You Look Egyptian, Dear
. It was described as a ‘champagne comedy.' Some of us at Barnes saw it, Doc and I among the playgoers, and when the hospital did its talent show, we went Egyptian. Doc even pulled strings by using his urbane accent to schmooze the owners, and had us put it on in the old Hadley building on St. Charles Street.”

“A massive double brick structure,” Saul said as he controlled a rising sadness, “because they used it to store glass. Inside …” He stopped, already in semi pain.

I continued. “The lobby had these wonderful Egyptian frescoes done in Vitrolite.”

“It was a special glass invented in the twenties,” Saul said, “and it was breathtaking. Like being in a temple. All of it shimmered like a butterfly's wings in the sun …”

He smiled, but it only hid pain, as Margot's smile hid hers.

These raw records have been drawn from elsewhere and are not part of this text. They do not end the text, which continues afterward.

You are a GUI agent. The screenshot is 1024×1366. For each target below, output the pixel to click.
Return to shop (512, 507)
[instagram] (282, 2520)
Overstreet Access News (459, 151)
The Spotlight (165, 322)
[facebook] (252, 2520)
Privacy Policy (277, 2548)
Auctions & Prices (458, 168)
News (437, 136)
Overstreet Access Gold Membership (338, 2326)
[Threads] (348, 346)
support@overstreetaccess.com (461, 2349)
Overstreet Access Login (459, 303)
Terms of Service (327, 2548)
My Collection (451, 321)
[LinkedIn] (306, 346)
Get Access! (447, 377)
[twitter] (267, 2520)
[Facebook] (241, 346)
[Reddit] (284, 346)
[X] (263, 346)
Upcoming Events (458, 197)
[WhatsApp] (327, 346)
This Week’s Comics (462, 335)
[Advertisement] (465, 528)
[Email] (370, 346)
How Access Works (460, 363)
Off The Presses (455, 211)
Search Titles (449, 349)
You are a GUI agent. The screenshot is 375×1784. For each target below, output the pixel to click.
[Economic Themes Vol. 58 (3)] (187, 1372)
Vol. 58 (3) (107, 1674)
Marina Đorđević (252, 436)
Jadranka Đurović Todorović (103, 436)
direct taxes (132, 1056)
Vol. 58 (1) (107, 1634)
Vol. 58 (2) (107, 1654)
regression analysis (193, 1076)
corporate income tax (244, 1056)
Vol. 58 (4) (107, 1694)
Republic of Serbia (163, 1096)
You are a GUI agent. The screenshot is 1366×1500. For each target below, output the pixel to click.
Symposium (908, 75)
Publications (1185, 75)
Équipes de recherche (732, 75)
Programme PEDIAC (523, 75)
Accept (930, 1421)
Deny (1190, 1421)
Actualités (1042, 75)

Sometimes it's just as painful to remember the good times as the bad. That night, the combo had banged and tootled away as our chorus bopped onto the improvised stage, dressed (or undressed … the Egyptian mode was skimpy for both genders, the medical community always ready for a heady display of anatomy), and warbled on:

‘In Old King Tut …Tut …Tut … Tutamen's day;

There was no Mr. Heinz

With fifty-seven different kinds …'

It was an old song by a duo called The Happiness Boys, dug up by Threlkeld, one of our bacteriologists. All of us danced and shimmied. I played Queen Nefertitty. Lois, a chum in OB, was Queen Hotshitshep. Doc was togaed as an officious Caesar. Our dialogue was cobbled from the old Carry-On films—Caesar: ‘Where are my laurels?' Nefertitty: ‘You're sitting on them'.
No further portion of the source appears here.